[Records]
[Begin]

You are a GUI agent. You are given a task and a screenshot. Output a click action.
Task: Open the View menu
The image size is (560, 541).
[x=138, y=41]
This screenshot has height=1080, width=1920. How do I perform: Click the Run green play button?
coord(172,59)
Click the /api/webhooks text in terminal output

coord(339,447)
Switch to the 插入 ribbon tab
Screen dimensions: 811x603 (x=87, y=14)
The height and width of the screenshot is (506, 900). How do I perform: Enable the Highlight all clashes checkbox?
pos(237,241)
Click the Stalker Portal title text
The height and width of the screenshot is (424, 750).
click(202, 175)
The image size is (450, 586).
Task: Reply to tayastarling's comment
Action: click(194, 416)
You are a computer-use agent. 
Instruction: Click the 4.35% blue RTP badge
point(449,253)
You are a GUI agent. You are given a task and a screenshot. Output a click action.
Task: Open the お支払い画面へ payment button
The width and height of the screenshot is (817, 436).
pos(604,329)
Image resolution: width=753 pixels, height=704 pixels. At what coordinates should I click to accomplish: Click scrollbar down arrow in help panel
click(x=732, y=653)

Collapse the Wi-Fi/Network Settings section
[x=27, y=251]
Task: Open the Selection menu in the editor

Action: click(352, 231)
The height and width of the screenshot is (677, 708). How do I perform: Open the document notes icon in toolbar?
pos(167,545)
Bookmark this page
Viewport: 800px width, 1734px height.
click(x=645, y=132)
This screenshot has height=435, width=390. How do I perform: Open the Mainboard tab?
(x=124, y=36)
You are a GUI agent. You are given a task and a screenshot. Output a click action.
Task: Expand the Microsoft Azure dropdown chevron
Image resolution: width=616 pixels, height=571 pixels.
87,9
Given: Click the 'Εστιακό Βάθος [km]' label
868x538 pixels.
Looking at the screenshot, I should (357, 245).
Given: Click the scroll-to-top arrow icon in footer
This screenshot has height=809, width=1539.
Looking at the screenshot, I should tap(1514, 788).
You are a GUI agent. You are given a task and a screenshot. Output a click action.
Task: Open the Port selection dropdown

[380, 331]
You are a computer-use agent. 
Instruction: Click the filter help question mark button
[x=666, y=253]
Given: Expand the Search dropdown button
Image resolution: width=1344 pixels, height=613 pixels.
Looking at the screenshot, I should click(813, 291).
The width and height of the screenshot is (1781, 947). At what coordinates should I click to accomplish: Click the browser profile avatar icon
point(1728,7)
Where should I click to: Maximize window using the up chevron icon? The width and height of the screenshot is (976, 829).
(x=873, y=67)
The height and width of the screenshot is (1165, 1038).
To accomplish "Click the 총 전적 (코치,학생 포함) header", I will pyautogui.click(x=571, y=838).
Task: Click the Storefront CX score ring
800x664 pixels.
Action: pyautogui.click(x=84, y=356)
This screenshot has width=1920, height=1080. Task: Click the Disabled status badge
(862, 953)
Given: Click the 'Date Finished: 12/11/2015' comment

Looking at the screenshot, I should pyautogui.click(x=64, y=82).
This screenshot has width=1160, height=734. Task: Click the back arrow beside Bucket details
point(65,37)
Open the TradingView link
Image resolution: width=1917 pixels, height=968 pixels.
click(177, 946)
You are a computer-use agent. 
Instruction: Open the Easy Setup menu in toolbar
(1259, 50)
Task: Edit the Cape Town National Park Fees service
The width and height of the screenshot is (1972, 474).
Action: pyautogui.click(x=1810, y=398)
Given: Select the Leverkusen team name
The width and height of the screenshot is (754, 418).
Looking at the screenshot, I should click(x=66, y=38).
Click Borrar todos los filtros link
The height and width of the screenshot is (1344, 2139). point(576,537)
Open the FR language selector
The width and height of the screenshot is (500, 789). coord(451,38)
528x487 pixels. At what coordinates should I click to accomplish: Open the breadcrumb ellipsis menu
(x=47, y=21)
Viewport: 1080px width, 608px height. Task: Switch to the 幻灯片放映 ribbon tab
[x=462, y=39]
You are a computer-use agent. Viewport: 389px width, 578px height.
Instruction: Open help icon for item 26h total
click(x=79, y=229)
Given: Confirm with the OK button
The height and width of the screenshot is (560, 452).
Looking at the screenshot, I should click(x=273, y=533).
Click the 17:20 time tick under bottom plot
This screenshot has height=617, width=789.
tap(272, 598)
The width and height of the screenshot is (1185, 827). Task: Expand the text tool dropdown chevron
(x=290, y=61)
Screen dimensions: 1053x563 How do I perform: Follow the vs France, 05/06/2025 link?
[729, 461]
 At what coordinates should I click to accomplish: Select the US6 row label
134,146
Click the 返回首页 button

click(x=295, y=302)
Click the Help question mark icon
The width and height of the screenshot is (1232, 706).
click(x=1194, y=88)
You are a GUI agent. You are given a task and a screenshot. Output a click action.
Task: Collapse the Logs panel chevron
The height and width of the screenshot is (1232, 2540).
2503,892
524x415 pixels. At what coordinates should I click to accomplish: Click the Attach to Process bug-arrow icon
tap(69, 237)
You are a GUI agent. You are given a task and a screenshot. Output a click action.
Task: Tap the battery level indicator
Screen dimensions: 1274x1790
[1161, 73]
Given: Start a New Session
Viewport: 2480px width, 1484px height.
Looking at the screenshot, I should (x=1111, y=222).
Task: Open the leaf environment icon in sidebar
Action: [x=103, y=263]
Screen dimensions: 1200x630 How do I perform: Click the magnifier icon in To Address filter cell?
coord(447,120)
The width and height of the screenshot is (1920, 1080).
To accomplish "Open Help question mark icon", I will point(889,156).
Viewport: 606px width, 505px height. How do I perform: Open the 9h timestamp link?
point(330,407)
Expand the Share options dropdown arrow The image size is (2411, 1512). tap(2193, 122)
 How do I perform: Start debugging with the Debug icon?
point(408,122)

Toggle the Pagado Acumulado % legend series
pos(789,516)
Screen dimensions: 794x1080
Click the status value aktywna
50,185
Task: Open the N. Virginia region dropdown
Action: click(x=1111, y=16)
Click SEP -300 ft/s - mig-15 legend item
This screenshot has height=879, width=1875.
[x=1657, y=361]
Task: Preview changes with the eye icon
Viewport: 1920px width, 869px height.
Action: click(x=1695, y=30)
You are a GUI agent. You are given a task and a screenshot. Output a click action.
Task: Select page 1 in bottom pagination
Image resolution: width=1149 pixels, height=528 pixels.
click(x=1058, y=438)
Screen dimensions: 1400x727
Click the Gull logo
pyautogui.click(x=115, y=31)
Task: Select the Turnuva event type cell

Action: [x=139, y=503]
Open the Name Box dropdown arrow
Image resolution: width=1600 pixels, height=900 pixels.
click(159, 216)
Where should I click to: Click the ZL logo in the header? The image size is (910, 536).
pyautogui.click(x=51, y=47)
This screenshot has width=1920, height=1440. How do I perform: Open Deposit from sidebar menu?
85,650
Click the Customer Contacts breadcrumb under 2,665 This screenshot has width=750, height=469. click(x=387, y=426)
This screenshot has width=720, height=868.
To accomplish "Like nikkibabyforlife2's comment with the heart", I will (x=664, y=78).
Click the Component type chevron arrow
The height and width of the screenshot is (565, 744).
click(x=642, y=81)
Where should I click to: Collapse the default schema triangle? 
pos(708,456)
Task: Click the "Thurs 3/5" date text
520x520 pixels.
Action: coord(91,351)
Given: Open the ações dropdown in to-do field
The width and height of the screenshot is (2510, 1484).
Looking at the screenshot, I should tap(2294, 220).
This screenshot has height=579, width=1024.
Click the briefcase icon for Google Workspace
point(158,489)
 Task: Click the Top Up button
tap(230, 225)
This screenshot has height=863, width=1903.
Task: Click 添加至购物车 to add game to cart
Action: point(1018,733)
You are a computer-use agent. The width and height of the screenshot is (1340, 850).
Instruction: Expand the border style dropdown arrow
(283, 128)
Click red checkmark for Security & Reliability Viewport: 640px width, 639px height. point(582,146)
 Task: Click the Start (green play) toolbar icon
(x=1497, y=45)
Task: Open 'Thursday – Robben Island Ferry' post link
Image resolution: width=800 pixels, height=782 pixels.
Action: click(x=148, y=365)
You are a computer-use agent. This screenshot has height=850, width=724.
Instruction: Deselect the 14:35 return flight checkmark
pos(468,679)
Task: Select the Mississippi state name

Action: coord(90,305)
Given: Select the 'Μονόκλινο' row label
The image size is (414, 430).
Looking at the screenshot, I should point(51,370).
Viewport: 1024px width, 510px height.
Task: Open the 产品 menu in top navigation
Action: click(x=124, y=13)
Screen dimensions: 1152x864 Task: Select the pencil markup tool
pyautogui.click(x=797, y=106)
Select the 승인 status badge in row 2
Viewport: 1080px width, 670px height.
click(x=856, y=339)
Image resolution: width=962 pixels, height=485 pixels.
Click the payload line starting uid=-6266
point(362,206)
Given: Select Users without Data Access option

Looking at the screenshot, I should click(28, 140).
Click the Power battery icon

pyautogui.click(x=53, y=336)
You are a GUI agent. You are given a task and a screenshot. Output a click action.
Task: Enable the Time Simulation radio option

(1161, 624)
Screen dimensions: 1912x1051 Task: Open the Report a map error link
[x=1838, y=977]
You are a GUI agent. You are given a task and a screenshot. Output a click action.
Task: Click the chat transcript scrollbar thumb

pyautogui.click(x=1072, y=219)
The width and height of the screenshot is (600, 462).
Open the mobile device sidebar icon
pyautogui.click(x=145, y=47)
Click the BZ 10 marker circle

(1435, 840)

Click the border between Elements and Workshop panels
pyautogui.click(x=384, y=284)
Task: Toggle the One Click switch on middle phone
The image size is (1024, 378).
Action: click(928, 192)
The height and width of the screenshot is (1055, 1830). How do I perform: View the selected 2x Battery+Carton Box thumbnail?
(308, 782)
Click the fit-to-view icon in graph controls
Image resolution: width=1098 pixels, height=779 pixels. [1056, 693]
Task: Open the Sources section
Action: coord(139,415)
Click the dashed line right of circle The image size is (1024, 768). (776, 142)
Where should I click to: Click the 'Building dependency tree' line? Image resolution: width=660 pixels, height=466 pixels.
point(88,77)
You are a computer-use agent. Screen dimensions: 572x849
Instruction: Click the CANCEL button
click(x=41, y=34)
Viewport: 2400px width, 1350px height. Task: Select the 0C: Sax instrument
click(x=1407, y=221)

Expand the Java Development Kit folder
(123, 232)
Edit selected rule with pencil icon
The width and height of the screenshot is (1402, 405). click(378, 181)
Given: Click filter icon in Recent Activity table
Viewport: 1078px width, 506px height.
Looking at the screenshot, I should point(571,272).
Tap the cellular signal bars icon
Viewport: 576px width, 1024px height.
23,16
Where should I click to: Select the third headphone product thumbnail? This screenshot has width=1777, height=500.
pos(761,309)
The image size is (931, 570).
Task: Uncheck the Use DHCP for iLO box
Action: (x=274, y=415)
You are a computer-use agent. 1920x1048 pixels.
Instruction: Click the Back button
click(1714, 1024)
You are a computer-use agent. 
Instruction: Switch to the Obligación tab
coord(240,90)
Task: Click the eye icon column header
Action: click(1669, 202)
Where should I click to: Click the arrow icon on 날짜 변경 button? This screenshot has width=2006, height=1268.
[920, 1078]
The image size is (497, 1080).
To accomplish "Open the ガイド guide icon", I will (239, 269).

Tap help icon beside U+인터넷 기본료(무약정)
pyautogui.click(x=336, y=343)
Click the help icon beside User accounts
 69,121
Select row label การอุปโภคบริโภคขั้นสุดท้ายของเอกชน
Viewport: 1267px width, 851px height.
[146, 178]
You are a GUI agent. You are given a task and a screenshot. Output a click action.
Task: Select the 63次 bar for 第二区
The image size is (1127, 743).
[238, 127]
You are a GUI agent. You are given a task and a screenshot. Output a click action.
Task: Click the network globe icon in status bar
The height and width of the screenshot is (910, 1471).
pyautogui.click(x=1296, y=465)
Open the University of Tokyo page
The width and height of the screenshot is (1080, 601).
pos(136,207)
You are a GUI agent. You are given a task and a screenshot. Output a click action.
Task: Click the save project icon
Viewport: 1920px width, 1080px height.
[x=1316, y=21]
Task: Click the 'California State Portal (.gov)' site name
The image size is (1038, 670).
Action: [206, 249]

[End]

▸ **Given instruction**
Edit the rows from the line holding "This screenshot has height=1080, width=1920." through the line holding "pos(604,329)", both included, so that "screenshot" becomes "screen capture" and nothing else changes.

▸ **Task solution**
This screen capture has height=1080, width=1920. How do I perform: Click the Run green play button?
coord(172,59)
Click the /api/webhooks text in terminal output

coord(339,447)
Switch to the 插入 ribbon tab
Screen dimensions: 811x603 (x=87, y=14)
The height and width of the screen capture is (506, 900). How do I perform: Enable the Highlight all clashes checkbox?
pos(237,241)
Click the Stalker Portal title text
The height and width of the screen capture is (424, 750).
click(202, 175)
The image size is (450, 586).
Task: Reply to tayastarling's comment
Action: click(194, 416)
You are a computer-use agent. 
Instruction: Click the 4.35% blue RTP badge
point(449,253)
You are a GUI agent. You are given a task and a screen capture. Output a click action.
Task: Open the お支払い画面へ payment button
The width and height of the screen capture is (817, 436).
pos(604,329)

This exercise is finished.